Work item: Every line of the material that includes the word "screenshot" is to be shown.

Dataset records:
┌──
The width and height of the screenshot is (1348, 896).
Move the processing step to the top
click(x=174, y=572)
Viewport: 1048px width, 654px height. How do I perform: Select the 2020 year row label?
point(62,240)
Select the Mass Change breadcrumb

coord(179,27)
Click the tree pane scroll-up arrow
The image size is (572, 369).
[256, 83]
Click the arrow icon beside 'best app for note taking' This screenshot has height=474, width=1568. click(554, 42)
└──
┌──
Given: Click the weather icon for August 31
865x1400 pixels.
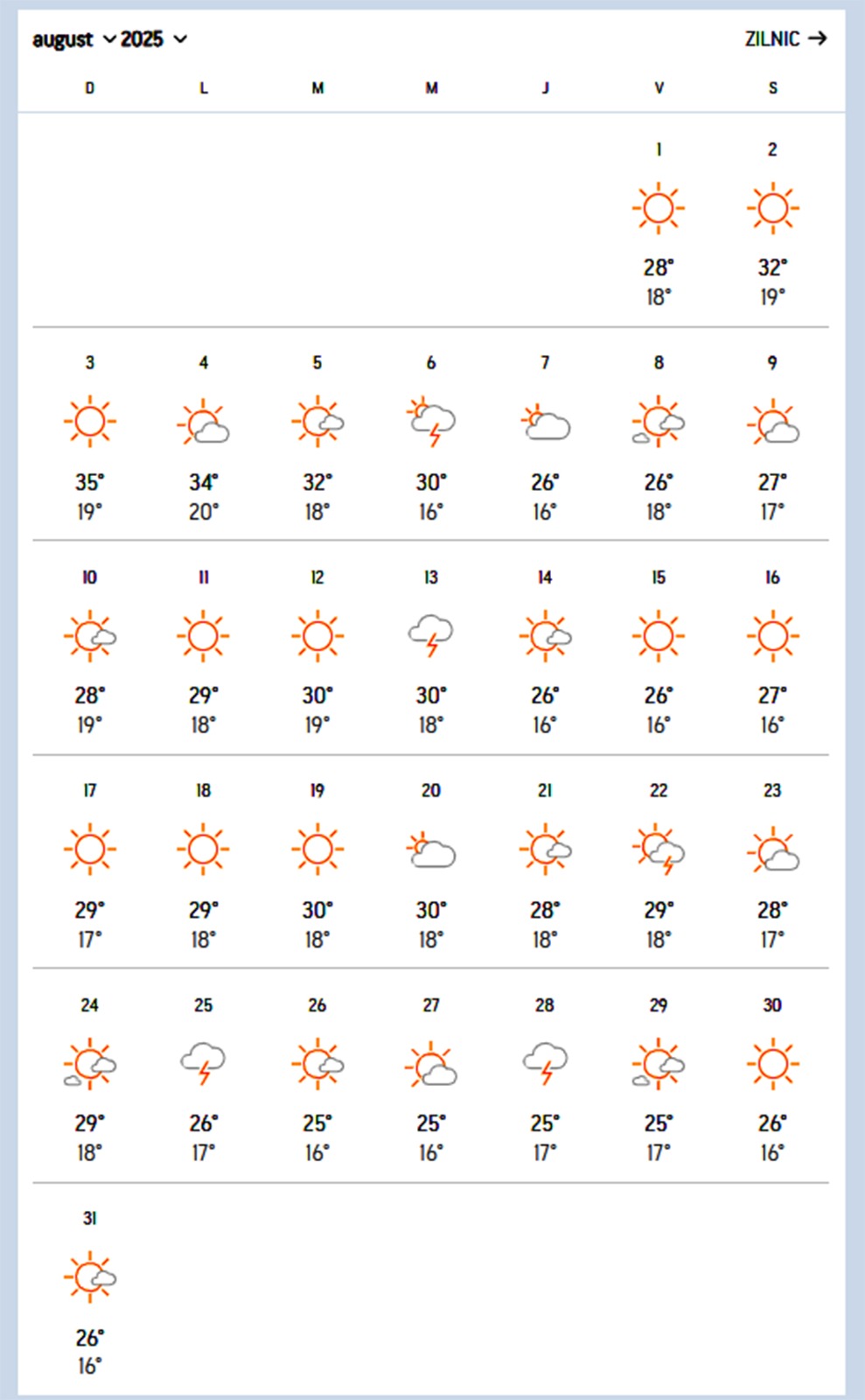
└──
Written answer:
The width and height of the screenshot is (1348, 896).
Click the arrow icon beside 'best app for note taking' This screenshot has height=474, width=1568. click(554, 42)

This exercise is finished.